Goodman is a town in Marinette County, Wisconsin, United States. The population was 607 at the 2020 census. The census-designated place of Goodman is located in the town.

==Geography==
According to the United States Census Bureau, the town has a total area of 107.6 square miles (278.6 km^{2}), of which 105.9 square miles (274.2 km^{2}) is land and 1.7 square miles (4.4 km^{2}) (1.59%) is water.

==Demographics==
As of the census of 2000, there were 820 people, 360 households, and 240 families residing in the town. The population density was 7.7 PD/sqmi. There were 680 housing units at an average density of 6.4 /sqmi. The racial makeup of the town was 98.29% White, 0.24% African American, 0.49% Native American, 0.12% Asian, 0.12% from other races, and 0.73% from two or more races. Hispanic or Latino of any race were 0.98% of the population.

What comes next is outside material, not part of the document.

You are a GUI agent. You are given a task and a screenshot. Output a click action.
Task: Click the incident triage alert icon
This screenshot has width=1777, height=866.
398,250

There were 360 households, out of which 21.7% had children under the age of 18 living with them, 60.6% were married couples living together, 3.3% had a female householder with no husband present, and 33.3% were non-families. 28.1% of all households were made up of individuals, and 14.7% had someone living alone who was 65 years of age or older. The average household size was 2.28 and the average family size was 2.75.

In the town, the population was spread out, with 18.7% under the age of 18, 6.7% from 18 to 24, 23.8% from 25 to 44, 27.7% from 45 to 64, and 23.2% who were 65 years of age or older. The median age was 45 years. For every 100 females, there were 109.7 males. For every 100 females age 18 and over, there were 103.4 males.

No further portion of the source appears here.